Given data
┌──
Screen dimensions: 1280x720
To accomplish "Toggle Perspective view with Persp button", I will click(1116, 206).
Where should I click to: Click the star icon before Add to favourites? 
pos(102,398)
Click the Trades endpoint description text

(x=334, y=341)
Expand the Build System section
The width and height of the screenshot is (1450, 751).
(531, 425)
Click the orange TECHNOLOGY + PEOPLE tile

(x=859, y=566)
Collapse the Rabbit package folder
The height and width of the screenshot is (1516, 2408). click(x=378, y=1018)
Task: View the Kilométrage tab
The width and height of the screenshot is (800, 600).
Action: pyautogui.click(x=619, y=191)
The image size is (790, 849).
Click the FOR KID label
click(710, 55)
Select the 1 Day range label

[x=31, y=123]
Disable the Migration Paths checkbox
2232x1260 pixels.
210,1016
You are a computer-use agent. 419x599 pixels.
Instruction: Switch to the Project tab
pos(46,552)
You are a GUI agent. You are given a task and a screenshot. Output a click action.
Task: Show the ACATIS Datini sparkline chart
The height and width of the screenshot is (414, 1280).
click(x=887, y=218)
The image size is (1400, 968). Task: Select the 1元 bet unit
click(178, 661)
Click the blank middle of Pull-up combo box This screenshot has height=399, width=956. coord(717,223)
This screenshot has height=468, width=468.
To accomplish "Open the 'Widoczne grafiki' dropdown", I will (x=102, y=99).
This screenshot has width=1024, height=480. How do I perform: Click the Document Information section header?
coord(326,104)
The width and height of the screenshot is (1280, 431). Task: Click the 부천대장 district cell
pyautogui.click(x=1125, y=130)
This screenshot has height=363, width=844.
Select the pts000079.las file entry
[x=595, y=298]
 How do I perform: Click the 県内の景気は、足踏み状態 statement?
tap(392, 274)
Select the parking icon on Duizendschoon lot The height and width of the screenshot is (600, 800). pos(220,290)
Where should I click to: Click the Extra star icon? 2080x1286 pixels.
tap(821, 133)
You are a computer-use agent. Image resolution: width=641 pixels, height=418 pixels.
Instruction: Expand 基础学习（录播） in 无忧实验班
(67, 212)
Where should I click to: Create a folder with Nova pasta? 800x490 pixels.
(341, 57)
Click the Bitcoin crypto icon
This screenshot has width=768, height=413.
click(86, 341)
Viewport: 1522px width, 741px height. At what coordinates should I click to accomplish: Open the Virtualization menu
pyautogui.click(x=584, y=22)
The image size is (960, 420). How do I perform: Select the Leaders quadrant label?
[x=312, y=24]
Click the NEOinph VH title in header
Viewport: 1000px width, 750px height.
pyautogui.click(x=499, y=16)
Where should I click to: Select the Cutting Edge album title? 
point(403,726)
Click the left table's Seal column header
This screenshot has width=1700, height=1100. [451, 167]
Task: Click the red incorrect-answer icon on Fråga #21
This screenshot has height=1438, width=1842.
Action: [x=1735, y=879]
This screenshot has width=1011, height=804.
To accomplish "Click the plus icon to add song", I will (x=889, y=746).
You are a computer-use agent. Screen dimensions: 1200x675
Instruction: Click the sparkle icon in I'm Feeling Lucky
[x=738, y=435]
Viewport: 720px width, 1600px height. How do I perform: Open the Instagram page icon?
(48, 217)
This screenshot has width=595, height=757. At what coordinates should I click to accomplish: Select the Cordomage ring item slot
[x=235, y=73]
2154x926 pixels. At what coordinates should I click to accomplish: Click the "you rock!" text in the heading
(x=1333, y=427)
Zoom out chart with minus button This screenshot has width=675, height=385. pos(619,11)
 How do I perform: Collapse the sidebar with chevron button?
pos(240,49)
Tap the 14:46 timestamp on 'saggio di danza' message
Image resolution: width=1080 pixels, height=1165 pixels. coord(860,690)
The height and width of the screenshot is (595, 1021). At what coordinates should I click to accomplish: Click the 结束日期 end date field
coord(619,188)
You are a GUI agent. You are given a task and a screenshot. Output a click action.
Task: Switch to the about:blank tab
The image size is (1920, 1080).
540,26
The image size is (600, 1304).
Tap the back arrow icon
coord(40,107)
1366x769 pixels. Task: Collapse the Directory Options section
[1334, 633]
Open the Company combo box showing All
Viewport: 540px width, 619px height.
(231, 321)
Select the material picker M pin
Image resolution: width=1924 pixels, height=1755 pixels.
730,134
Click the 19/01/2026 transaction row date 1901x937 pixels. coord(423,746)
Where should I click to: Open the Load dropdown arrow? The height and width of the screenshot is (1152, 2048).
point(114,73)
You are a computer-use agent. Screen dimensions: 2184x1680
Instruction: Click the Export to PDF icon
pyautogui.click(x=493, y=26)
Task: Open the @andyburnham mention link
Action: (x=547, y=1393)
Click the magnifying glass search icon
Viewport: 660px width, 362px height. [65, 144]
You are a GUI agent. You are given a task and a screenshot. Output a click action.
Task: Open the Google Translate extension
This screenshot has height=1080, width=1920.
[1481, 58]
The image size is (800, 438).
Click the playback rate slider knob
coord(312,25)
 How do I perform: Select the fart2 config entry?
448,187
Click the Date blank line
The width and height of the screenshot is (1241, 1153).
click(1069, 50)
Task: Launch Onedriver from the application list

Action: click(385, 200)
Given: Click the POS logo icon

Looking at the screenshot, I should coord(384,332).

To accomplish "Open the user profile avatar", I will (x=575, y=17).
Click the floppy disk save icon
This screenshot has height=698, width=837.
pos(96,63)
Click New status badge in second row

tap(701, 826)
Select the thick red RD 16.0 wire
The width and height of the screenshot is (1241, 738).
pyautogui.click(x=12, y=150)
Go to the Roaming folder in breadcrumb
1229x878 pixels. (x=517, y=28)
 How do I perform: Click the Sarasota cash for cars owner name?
└──
Task statement
Change every occurrence of "How do I perform" in the data above to "How can I perform" and give all the lines again, leaving everything else unchanged.

The result
Screen dimensions: 1280x720
To accomplish "Toggle Perspective view with Persp button", I will click(1116, 206).
Where should I click to: Click the star icon before Add to favourites? 
pos(102,398)
Click the Trades endpoint description text

(x=334, y=341)
Expand the Build System section
The width and height of the screenshot is (1450, 751).
(531, 425)
Click the orange TECHNOLOGY + PEOPLE tile

(x=859, y=566)
Collapse the Rabbit package folder
The height and width of the screenshot is (1516, 2408). click(x=378, y=1018)
Task: View the Kilométrage tab
The width and height of the screenshot is (800, 600).
Action: pyautogui.click(x=619, y=191)
The image size is (790, 849).
Click the FOR KID label
click(710, 55)
Select the 1 Day range label

[x=31, y=123]
Disable the Migration Paths checkbox
2232x1260 pixels.
210,1016
You are a computer-use agent. 419x599 pixels.
Instruction: Switch to the Project tab
pos(46,552)
You are a GUI agent. You are given a task and a screenshot. Output a click action.
Task: Show the ACATIS Datini sparkline chart
The height and width of the screenshot is (414, 1280).
click(x=887, y=218)
The image size is (1400, 968). Task: Select the 1元 bet unit
click(178, 661)
Click the blank middle of Pull-up combo box This screenshot has height=399, width=956. coord(717,223)
This screenshot has height=468, width=468.
To accomplish "Open the 'Widoczne grafiki' dropdown", I will (x=102, y=99).
This screenshot has width=1024, height=480. How can I perform: Click the Document Information section header?
coord(326,104)
The width and height of the screenshot is (1280, 431). Task: Click the 부천대장 district cell
pyautogui.click(x=1125, y=130)
This screenshot has height=363, width=844.
Select the pts000079.las file entry
[x=595, y=298]
 How can I perform: Click the 県内の景気は、足踏み状態 statement?
tap(392, 274)
Select the parking icon on Duizendschoon lot The height and width of the screenshot is (600, 800). pos(220,290)
Where should I click to: Click the Extra star icon? 2080x1286 pixels.
tap(821, 133)
You are a computer-use agent. Image resolution: width=641 pixels, height=418 pixels.
Instruction: Expand 基础学习（录播） in 无忧实验班
(67, 212)
Where should I click to: Create a folder with Nova pasta? 800x490 pixels.
(341, 57)
Click the Bitcoin crypto icon
This screenshot has width=768, height=413.
click(86, 341)
Viewport: 1522px width, 741px height. At what coordinates should I click to accomplish: Open the Virtualization menu
pyautogui.click(x=584, y=22)
The image size is (960, 420). How can I perform: Select the Leaders quadrant label?
[x=312, y=24]
Click the NEOinph VH title in header
Viewport: 1000px width, 750px height.
pyautogui.click(x=499, y=16)
Where should I click to: Select the Cutting Edge album title? 
point(403,726)
Click the left table's Seal column header
This screenshot has width=1700, height=1100. [451, 167]
Task: Click the red incorrect-answer icon on Fråga #21
This screenshot has height=1438, width=1842.
Action: [x=1735, y=879]
This screenshot has width=1011, height=804.
To accomplish "Click the plus icon to add song", I will (x=889, y=746).
You are a computer-use agent. Screen dimensions: 1200x675
Instruction: Click the sparkle icon in I'm Feeling Lucky
[x=738, y=435]
Viewport: 720px width, 1600px height. How can I perform: Open the Instagram page icon?
(48, 217)
This screenshot has width=595, height=757. At what coordinates should I click to accomplish: Select the Cordomage ring item slot
[x=235, y=73]
2154x926 pixels. At what coordinates should I click to accomplish: Click the "you rock!" text in the heading
(x=1333, y=427)
Zoom out chart with minus button This screenshot has width=675, height=385. pos(619,11)
 How can I perform: Collapse the sidebar with chevron button?
pos(240,49)
Tap the 14:46 timestamp on 'saggio di danza' message
Image resolution: width=1080 pixels, height=1165 pixels. coord(860,690)
The height and width of the screenshot is (595, 1021). At what coordinates should I click to accomplish: Click the 结束日期 end date field
coord(619,188)
You are a GUI agent. You are given a task and a screenshot. Output a click action.
Task: Switch to the about:blank tab
The image size is (1920, 1080).
540,26
The image size is (600, 1304).
Tap the back arrow icon
coord(40,107)
1366x769 pixels. Task: Collapse the Directory Options section
[1334, 633]
Open the Company combo box showing All
Viewport: 540px width, 619px height.
(231, 321)
Select the material picker M pin
Image resolution: width=1924 pixels, height=1755 pixels.
730,134
Click the 19/01/2026 transaction row date 1901x937 pixels. coord(423,746)
Where should I click to: Open the Load dropdown arrow? The height and width of the screenshot is (1152, 2048).
point(114,73)
You are a computer-use agent. Screen dimensions: 2184x1680
Instruction: Click the Export to PDF icon
pyautogui.click(x=493, y=26)
Task: Open the @andyburnham mention link
Action: (x=547, y=1393)
Click the magnifying glass search icon
Viewport: 660px width, 362px height. [65, 144]
You are a GUI agent. You are given a task and a screenshot. Output a click action.
Task: Open the Google Translate extension
This screenshot has height=1080, width=1920.
[1481, 58]
The image size is (800, 438).
Click the playback rate slider knob
coord(312,25)
 How can I perform: Select the fart2 config entry?
448,187
Click the Date blank line
The width and height of the screenshot is (1241, 1153).
click(1069, 50)
Task: Launch Onedriver from the application list

Action: click(385, 200)
Given: Click the POS logo icon

Looking at the screenshot, I should coord(384,332).

To accomplish "Open the user profile avatar", I will (x=575, y=17).
Click the floppy disk save icon
This screenshot has height=698, width=837.
pos(96,63)
Click New status badge in second row

tap(701, 826)
Select the thick red RD 16.0 wire
The width and height of the screenshot is (1241, 738).
pyautogui.click(x=12, y=150)
Go to the Roaming folder in breadcrumb
1229x878 pixels. (x=517, y=28)
 How can I perform: Click the Sarasota cash for cars owner name?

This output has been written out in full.